As a child I liked to laugh, liked to play, liked to learn, liked to create, I liked to entertain others with humour or wit or performance… I liked to hug and be hugged, I liked to cuddle. I wasn’t perfect then (my parents might try to tell you I was – sometimes I wish that was true…) and I am still not perfect – far from it.
All of those things are still true except now I have to pay a mortgage or fill out an(other) insurance form or take a mountain of meds, or sign permission slips.
But the child in me is the part most charmed by my sons. They are fun to play with and they are a total pain when they fight with us – then we have to put on grown-up pants and get serious! And so this morning we had to ground our eldest to his room and (being just like every generation in his family tree) he is stubborn.
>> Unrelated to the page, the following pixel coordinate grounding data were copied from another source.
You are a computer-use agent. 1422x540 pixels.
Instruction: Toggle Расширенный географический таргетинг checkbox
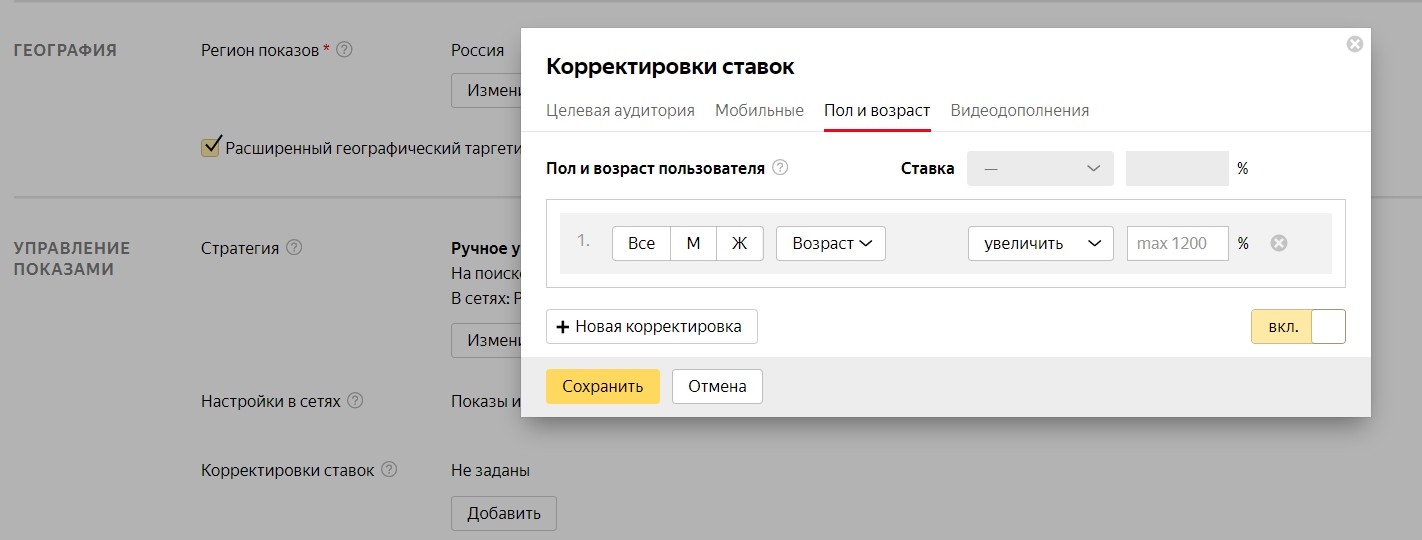[211, 148]
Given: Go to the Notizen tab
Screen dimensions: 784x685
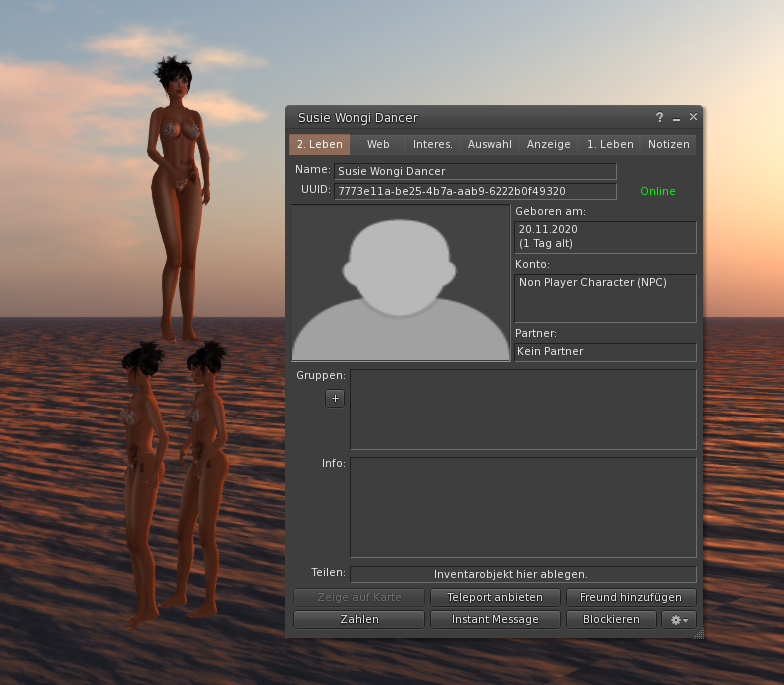Looking at the screenshot, I should point(668,144).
Silence was the weapon he eventually resorted to.
But here was his method of communicating (this slipped out under his door for any passer by I guess…)
I remember when I was stuck in my room to clean up – I think I was 3. My Dad was going out to work but I wanted his attention. So I remember making a ringing noise (I had a small play phone in my room) and calling down the stairs to him that the phone was ringing. He had his briefcase and was tying his shoes. He asked me to please answer it – thinking that he had outsmarted me… I ran over to the phone and shouted “Hello? … Just a second… DADDY? It’s for YOU!”
I ran to the top of the stairs just in time to see him slouch over his tied shoes and shake his head, slowly putting down his briefcase and up he came.
There are reasons that these things happen. Maybe his hug really was magic, or maybe his new timing helped him miss a traffic accident, or maybe – just maybe – the fact that he and his 37-year-old daughter still smile at that memory is reason enough to come take the call.
Be well.
Jen
… oh and for the record, I did need him, so I did knock on the foot of his bed.